Objectives: To examine the safety and efficacy of anhydrous crystalline maltose (ACM) for treatment of dry mouth.
Design: ACM was delivered orally as a 200-mg lozenge given three times daily over a 12-week (study Alpha) or 24-week (study Omega) period to a total of 22 and 97 subjects, respectively. All participants had prominent complaints of persistent dry mouth associated with primary Sjögren's syndrome. Patients were examined every 4 weeks in study Alpha and every 6 weeks in study Omega.
Settings: Patients were seen in outpatient clinics at a total of 33 sites within the United States.
Outcome measures: Unstimulated whole saliva output, a measure of basal salivary gland function, was determined at each visit.
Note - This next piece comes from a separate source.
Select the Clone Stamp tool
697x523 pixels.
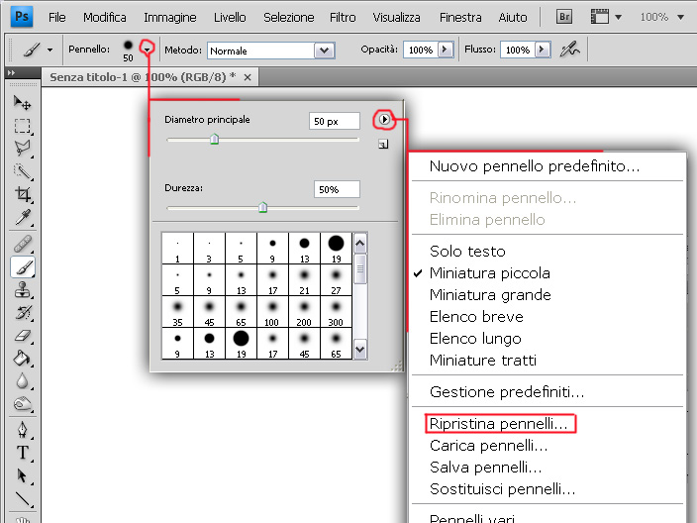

Symptoms associated with oral and ocular dryness were assessed at the same time with the use of 100-mm visual analog scales. Safety was assessed by physical examination and laboratory studies.
Results: During these clinical trials, a majority of subjects demonstrated an increase in unstimulated whole saliva output and the treatment exhibited an excellent safety profile. The ACM treatment in study Omega led to significant improvement in several subjective measures of oral and ocular comfort.
Conclusions: In these two studies, ACM lozenges administered three times daily for 12 or 24 weeks improved salivary output and decreased complaints of dry mouth and eyes. Side effects were minimal, and treatment was without significant adverse events. This safe and simple intervention may provide clinical benefit to individuals with distressing dry mouth symptoms.